Four levels of delegation
Remember, a leader must always be training new people to achieve higher levels of performance. One way to do that is by giving them something to do that will stretch them.
The first level of delegation is give a job to someone that needs you to stand close by to guide them in the way you want it done. You do not do the work yourself but you work with them and guide them to do it. Your primary role as a leader is to help others to succeed. If they succeed, then you succeed.
The second level of delegation is to check on your team member occasionally to make sure they are succeeding or to give additional help as needed.
The third level is to check on people in the middle of the job and when they should be near the end of the job. Remember your job is to help them to succeed. By checking in the middle, they know that you are there to help but not telling them what to do. Checking near the end will provide you an opportunity to give them additional help if needed to finish well and on time.
The fourth level of delegation is to give them a job to do and tell them to report to you when they have finished. They have enough experience and expertise to do it without any further input or help from you. That is the level you are trying to attain for all your staff.
5 Steps to Effective Delegation
The following five simple steps will help you to become more effective in delegating to those God has sent to help you accomplish His work. You must tell them in detail the project you want them to complete and get the following from them:
- Understand – Ask questions, don’t tell them how to do it but make sure they clearly understand what you want done. You are giving it to them because they already know how to do it.
- Confirm – they should be taking notes, if not, they are wasting your time. Ask questions.
- “Relate back to me in detail what I have directed you to do.”
- “What are you least clear about?”
- Commit – Ask questions that will eliminate excuses.
- “What are you least comfortable with?”
- “Can you do this like we discussed?”
- “What will you need to get this job done?”
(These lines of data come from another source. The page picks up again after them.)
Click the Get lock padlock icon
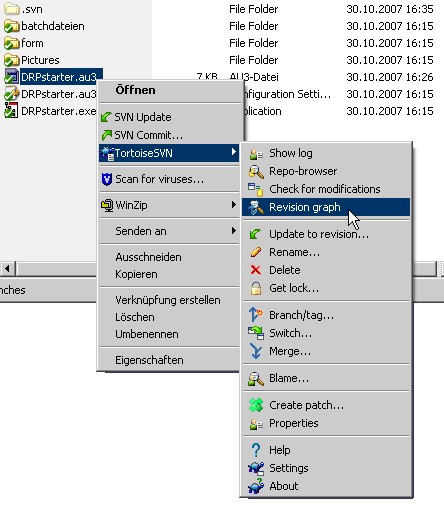This screenshot has width=444, height=508. 256,288
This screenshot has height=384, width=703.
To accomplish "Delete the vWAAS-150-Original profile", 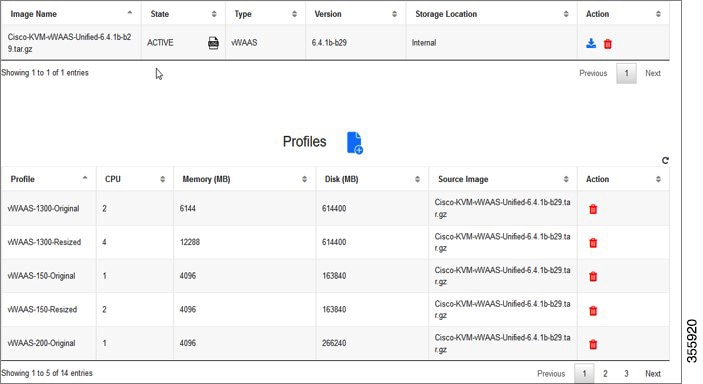I will pyautogui.click(x=593, y=276).
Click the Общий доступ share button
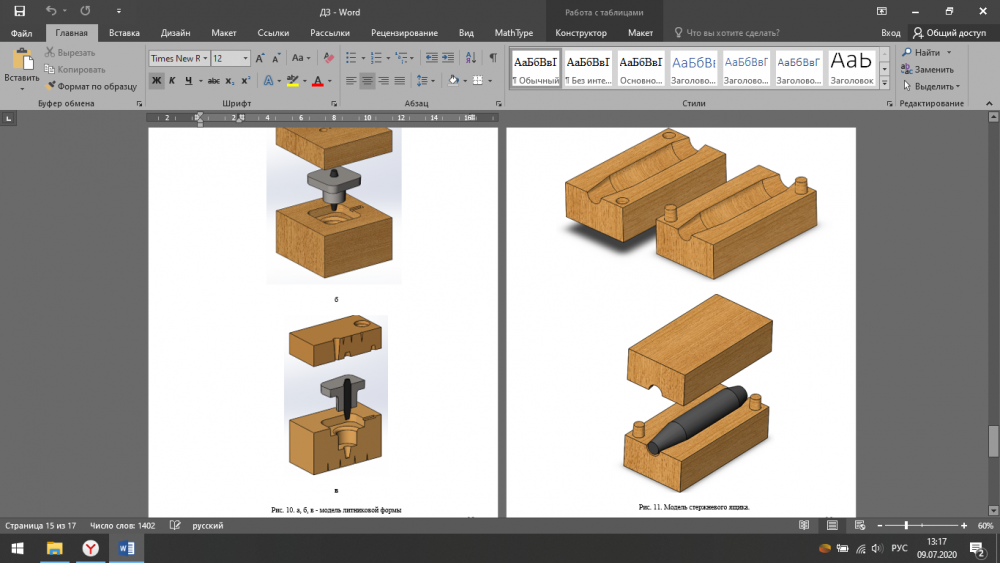1000x563 pixels. tap(949, 33)
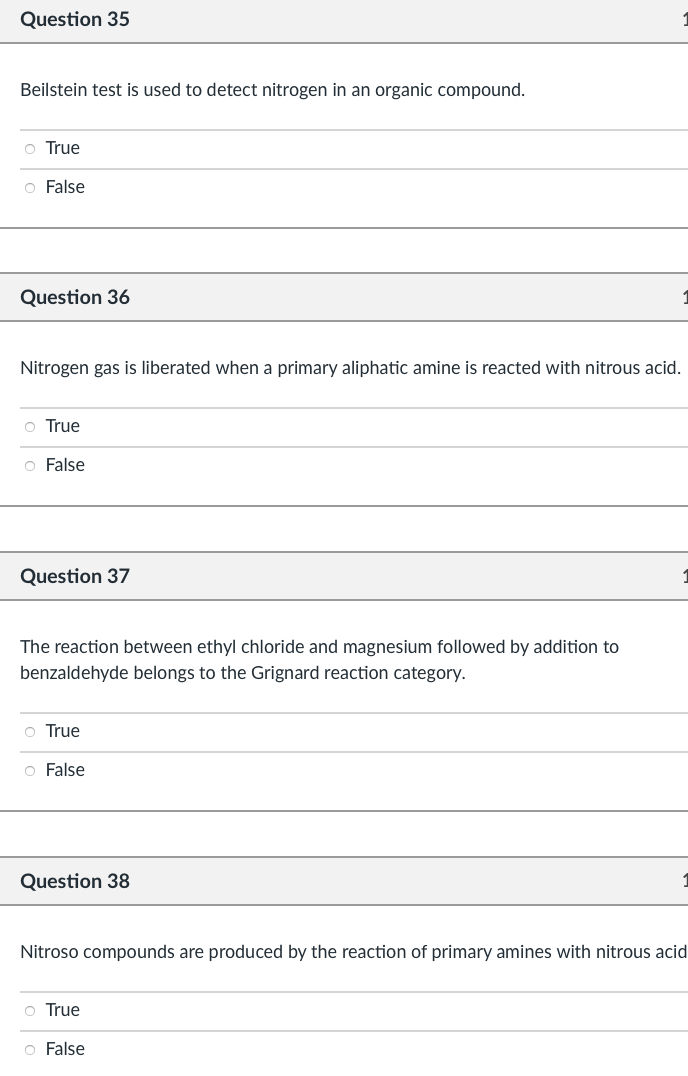Image resolution: width=688 pixels, height=1076 pixels.
Task: Click the point value beside Question 37
Action: tap(685, 576)
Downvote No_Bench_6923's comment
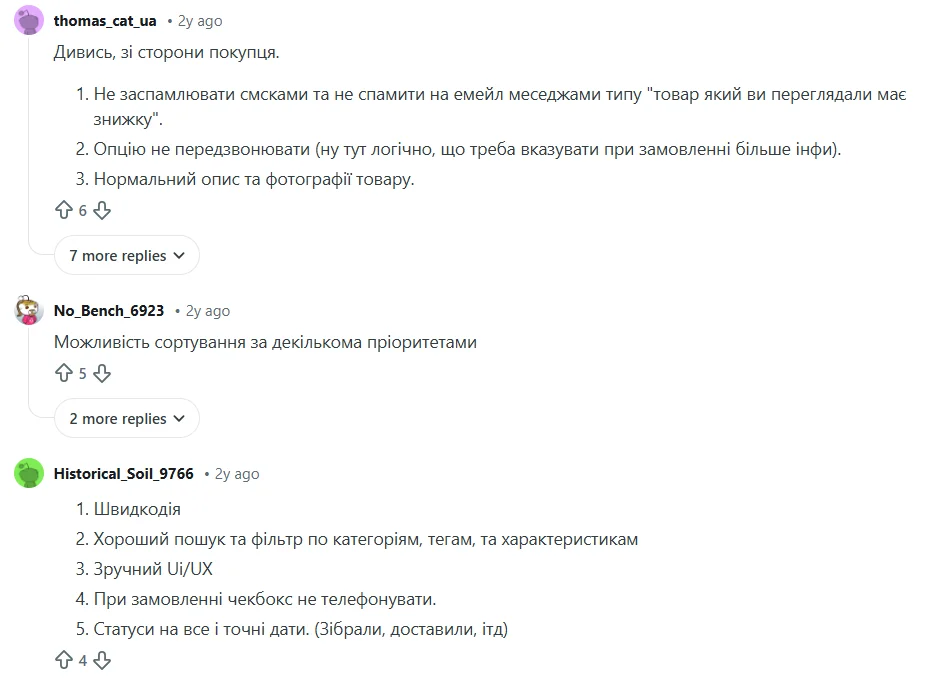The width and height of the screenshot is (929, 681). point(103,373)
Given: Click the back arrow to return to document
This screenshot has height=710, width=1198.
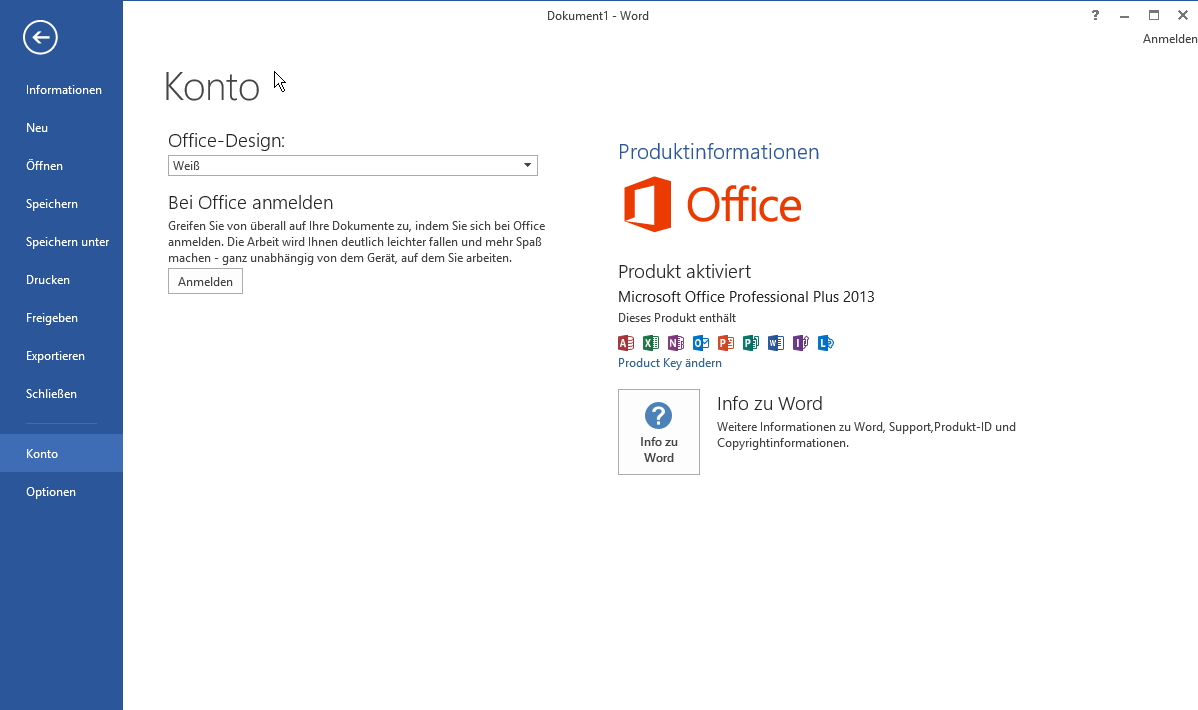Looking at the screenshot, I should tap(41, 38).
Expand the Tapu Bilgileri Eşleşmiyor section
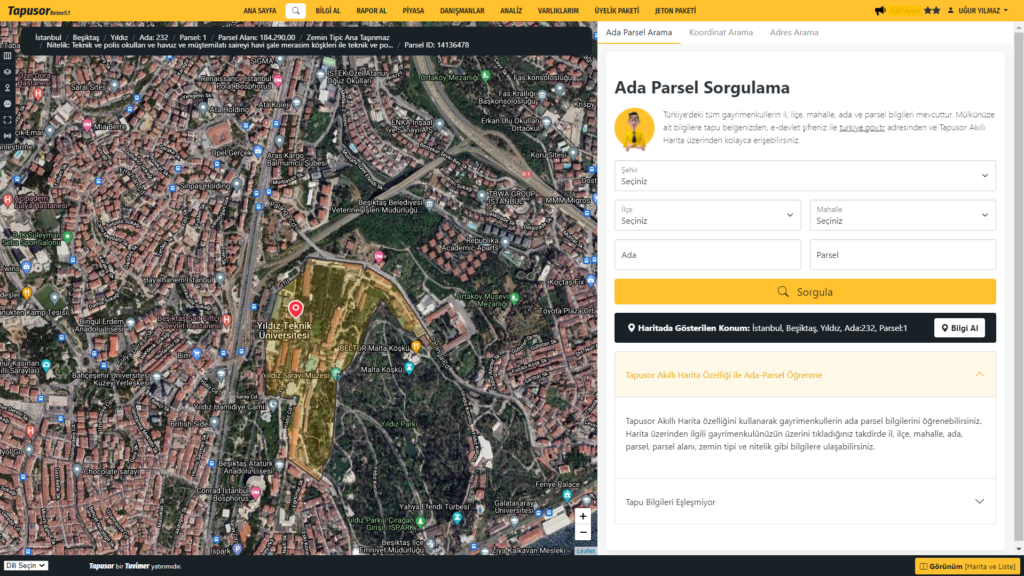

- “Can you foresee any problems?”
- “What are you concerned about?”
- Try to discourage them to make sure they really want to do the job. Give them an opportunity to say, “No” now, not later.
- When they have committed to do the job, tell them the following:
“If anything should occur that would prevent you from completing this job the way I delegated it, the way you agreed to do it, in the time you agreed to do it, it is your responsibility to let me know IMMEDIATELY what you plan to do so that the job can be completed the way we planned.” Don’t let them make excuses. It is still their responsibility.
If they come to you with a problem, ask them what they plan to do about it. Let them come up with ideas. Teach them to think. Either confirm their idea or guide them to find answers by asking questions. Don’t tell them what to do. They need to learn to think things through and come up with solutions. You should guide them and teach them how to think through problems to find solutions for themselves, otherwise your people will be bombarding you with trivial problems they should be solving for themselves.
4. Evaluate Pre-Implementation – Before the project is launched.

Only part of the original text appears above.